> **Exercise objective**:
Whenever a line in the data holds the string "screenshot", copy that line.

> **Raw data**:
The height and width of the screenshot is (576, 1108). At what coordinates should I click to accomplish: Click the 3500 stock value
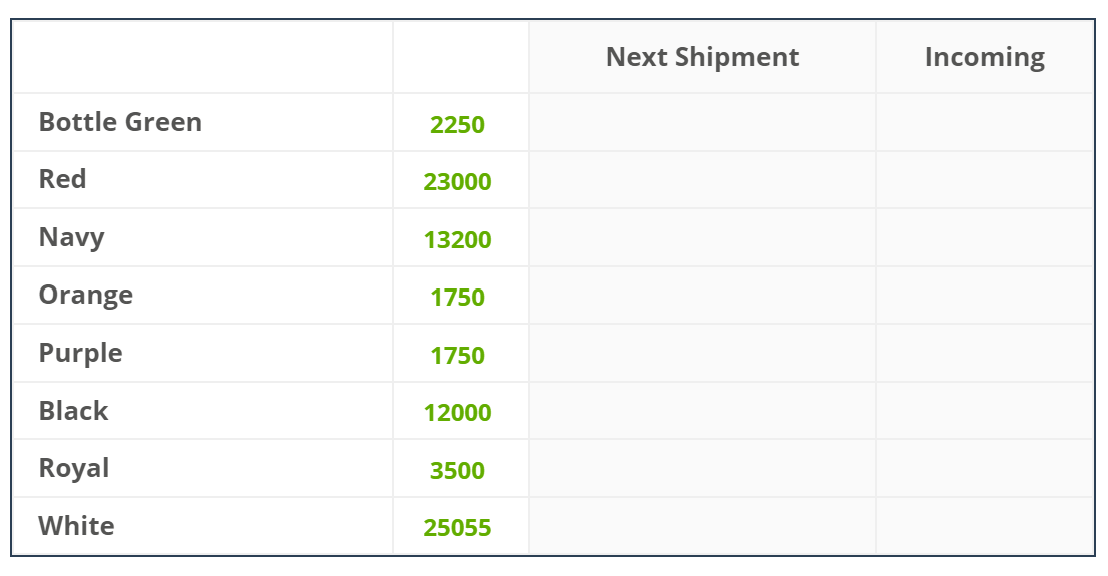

--

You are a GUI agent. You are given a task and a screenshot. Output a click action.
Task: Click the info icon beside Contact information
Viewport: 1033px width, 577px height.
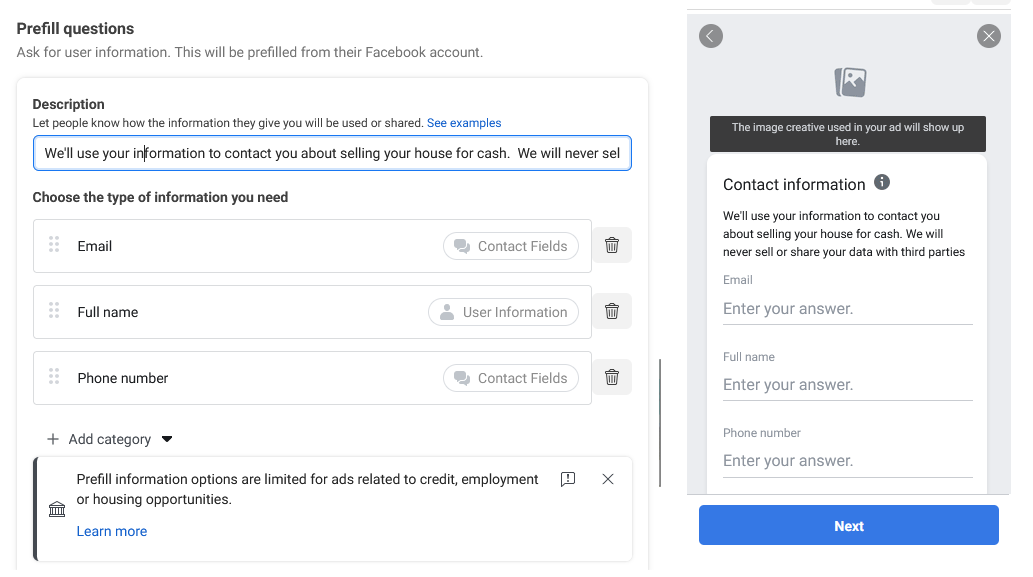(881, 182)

> **Answer box**:
The height and width of the screenshot is (576, 1108). At what coordinates should I click to accomplish: Click the 3500 stock value
You are a GUI agent. You are given a task and a screenshot. Output a click action.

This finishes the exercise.